__RECORDS FOR THIS EXERCISE__:
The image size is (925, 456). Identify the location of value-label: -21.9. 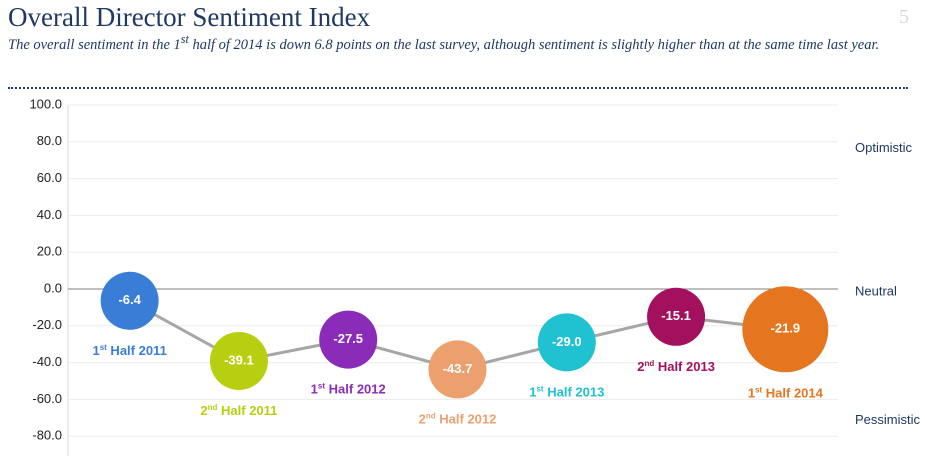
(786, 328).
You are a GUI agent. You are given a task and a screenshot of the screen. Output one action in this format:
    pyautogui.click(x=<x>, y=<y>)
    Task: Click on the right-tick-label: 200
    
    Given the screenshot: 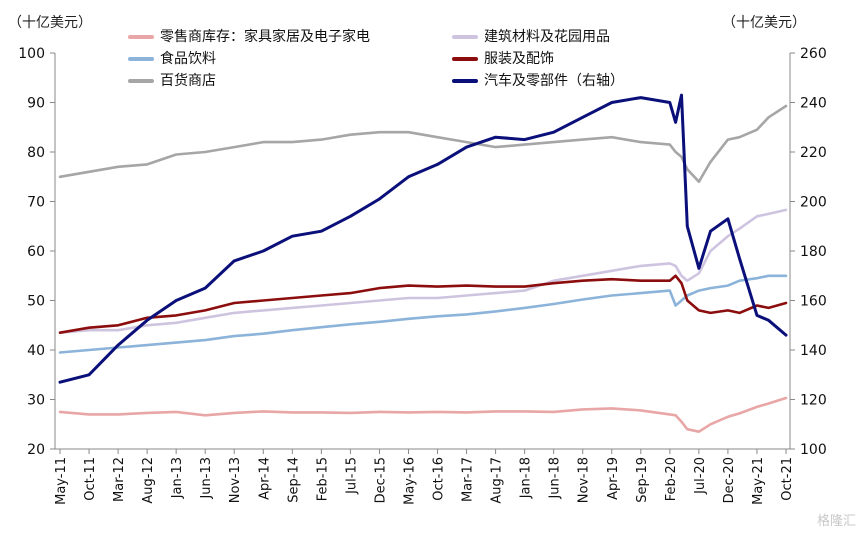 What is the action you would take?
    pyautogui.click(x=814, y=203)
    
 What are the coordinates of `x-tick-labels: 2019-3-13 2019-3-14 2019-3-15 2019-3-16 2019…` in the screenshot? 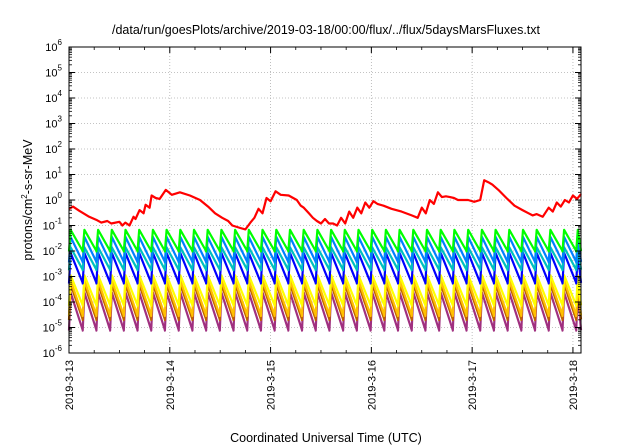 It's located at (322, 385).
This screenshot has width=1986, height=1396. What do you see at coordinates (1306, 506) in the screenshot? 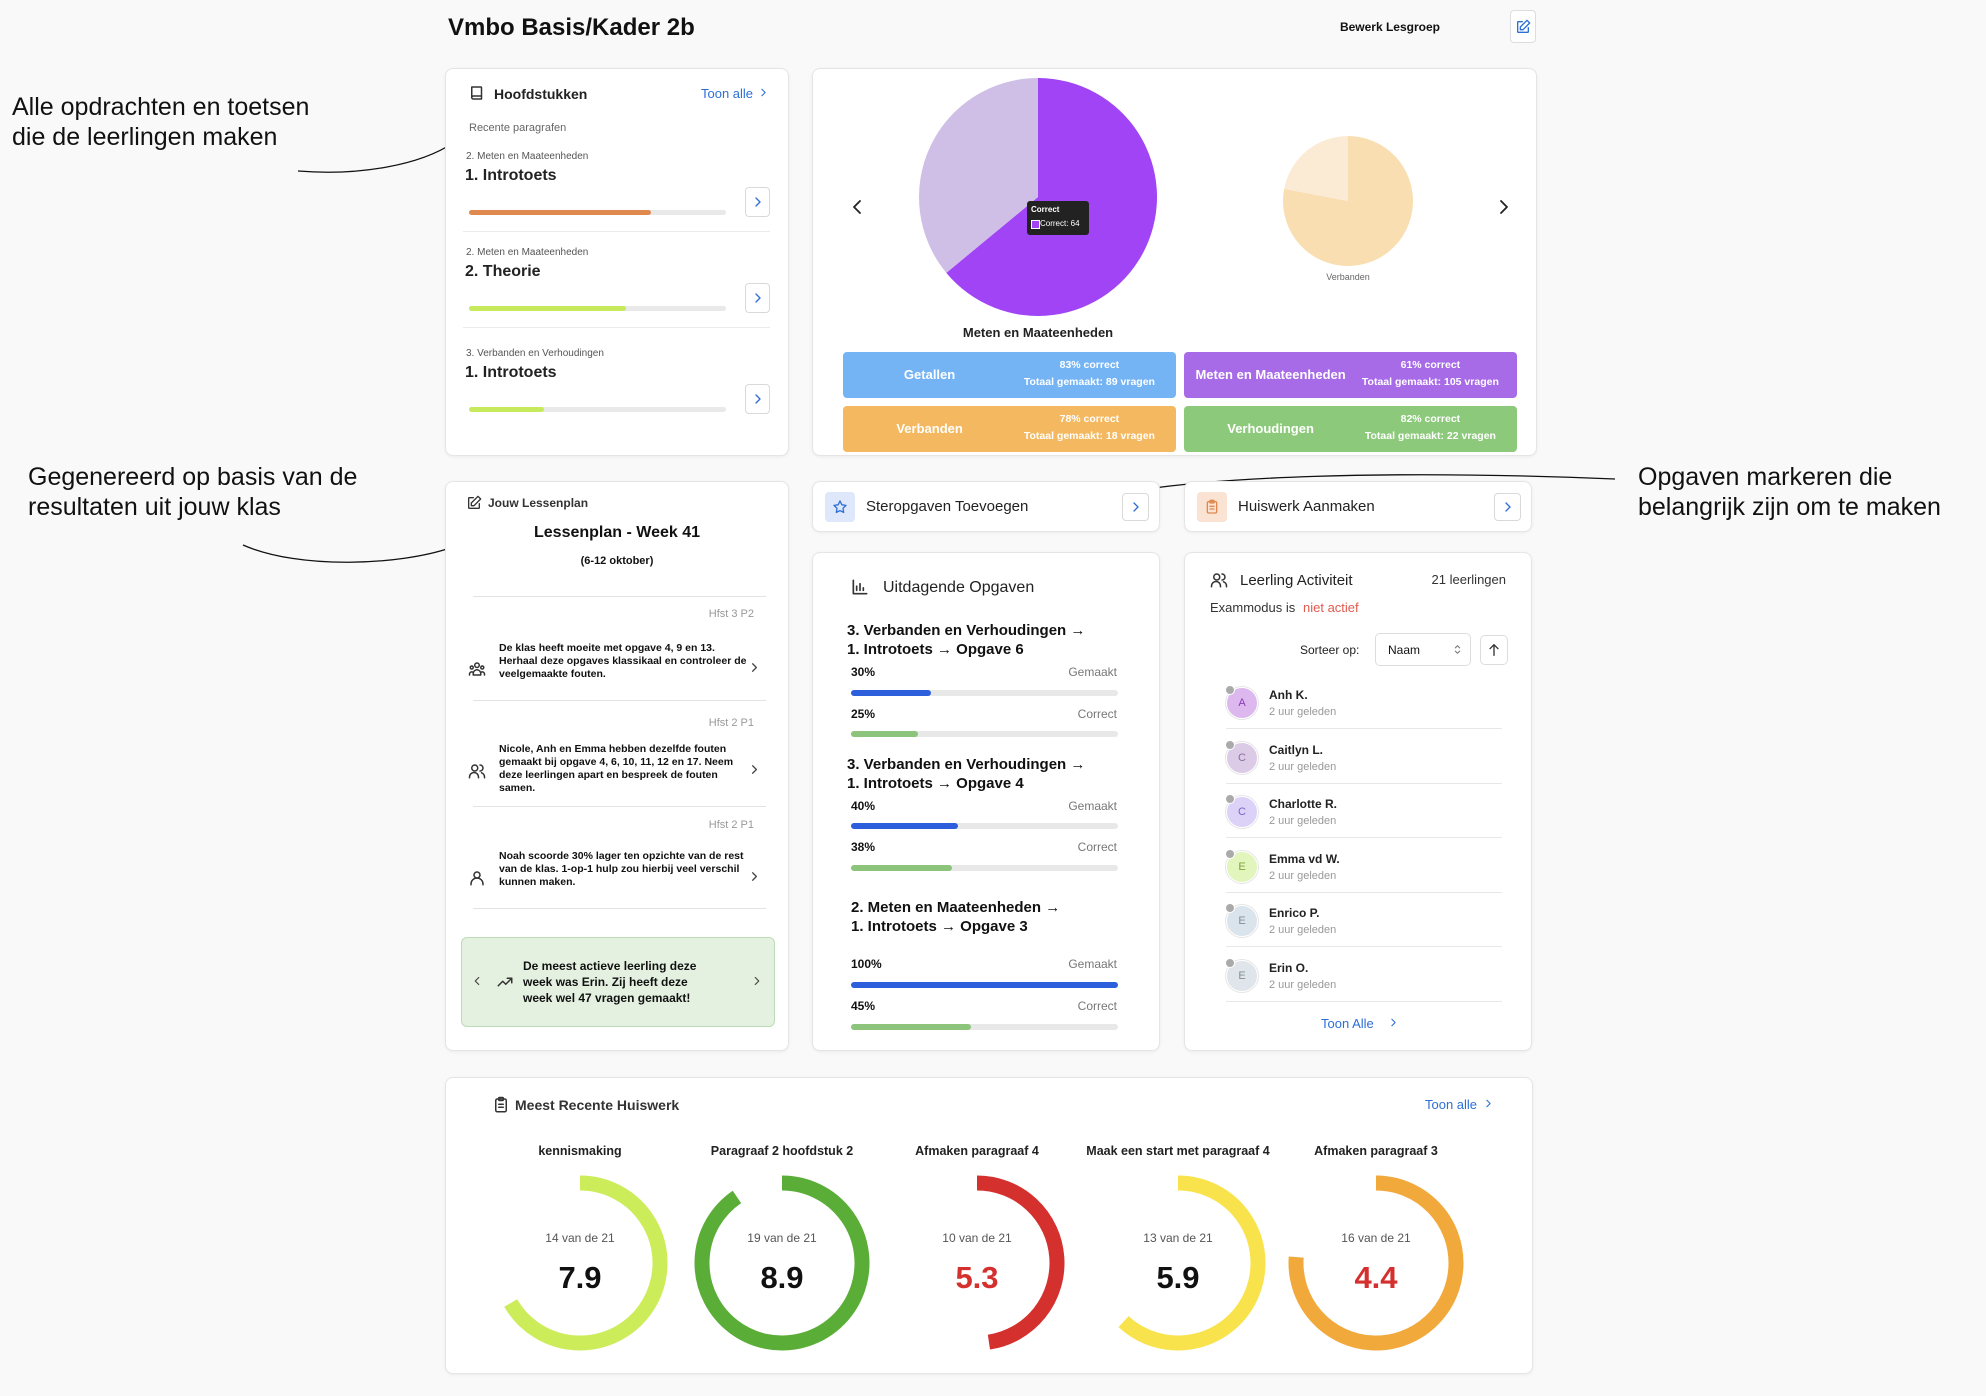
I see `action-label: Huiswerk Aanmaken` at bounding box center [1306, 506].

--

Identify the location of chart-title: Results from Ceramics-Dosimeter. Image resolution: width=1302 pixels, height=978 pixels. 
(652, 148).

---

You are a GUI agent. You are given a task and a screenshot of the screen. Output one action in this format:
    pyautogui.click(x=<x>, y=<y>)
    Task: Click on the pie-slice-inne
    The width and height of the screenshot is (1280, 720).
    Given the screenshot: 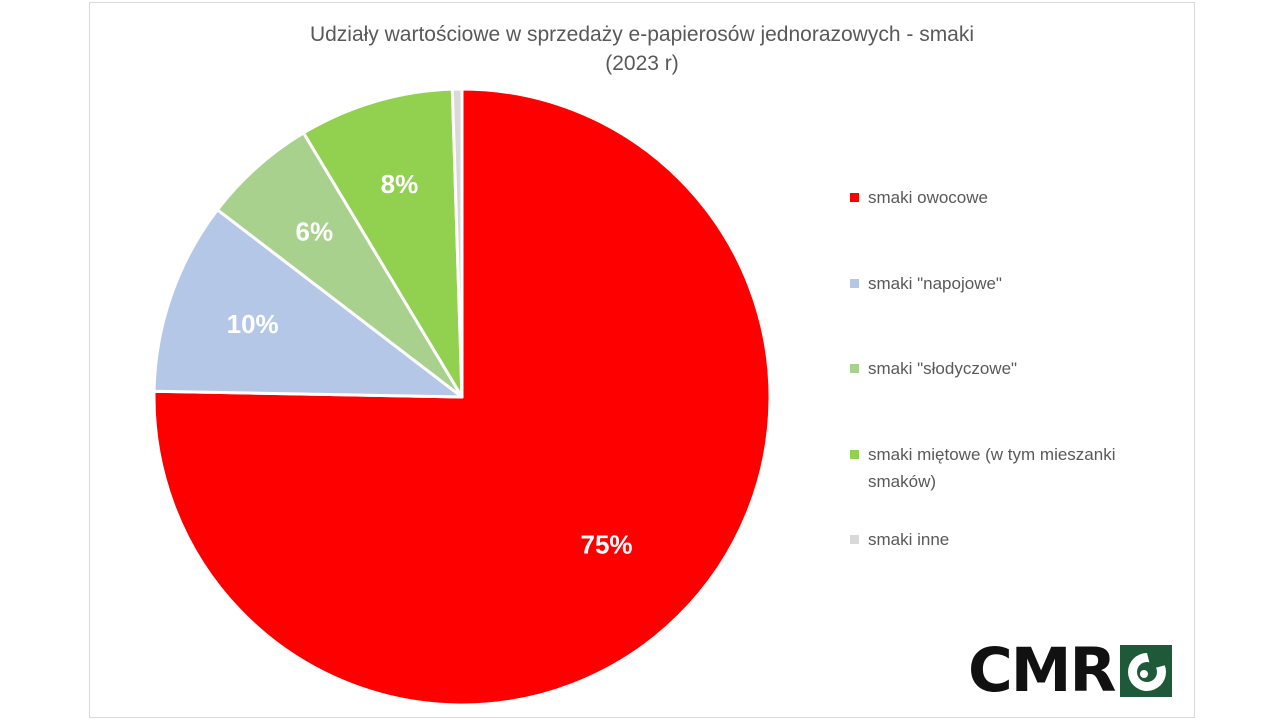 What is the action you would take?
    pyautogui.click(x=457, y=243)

__WHAT THE TASK ASKS__:
Could you copy out the lines between the one containing "Identify the location of chart-title: Results" and the one containing "(652, 148).", inclusive, with nothing changed?

__WRITTEN SOLUTION__:
Identify the location of chart-title: Results from Ceramics-Dosimeter. Image resolution: width=1302 pixels, height=978 pixels. 
(652, 148).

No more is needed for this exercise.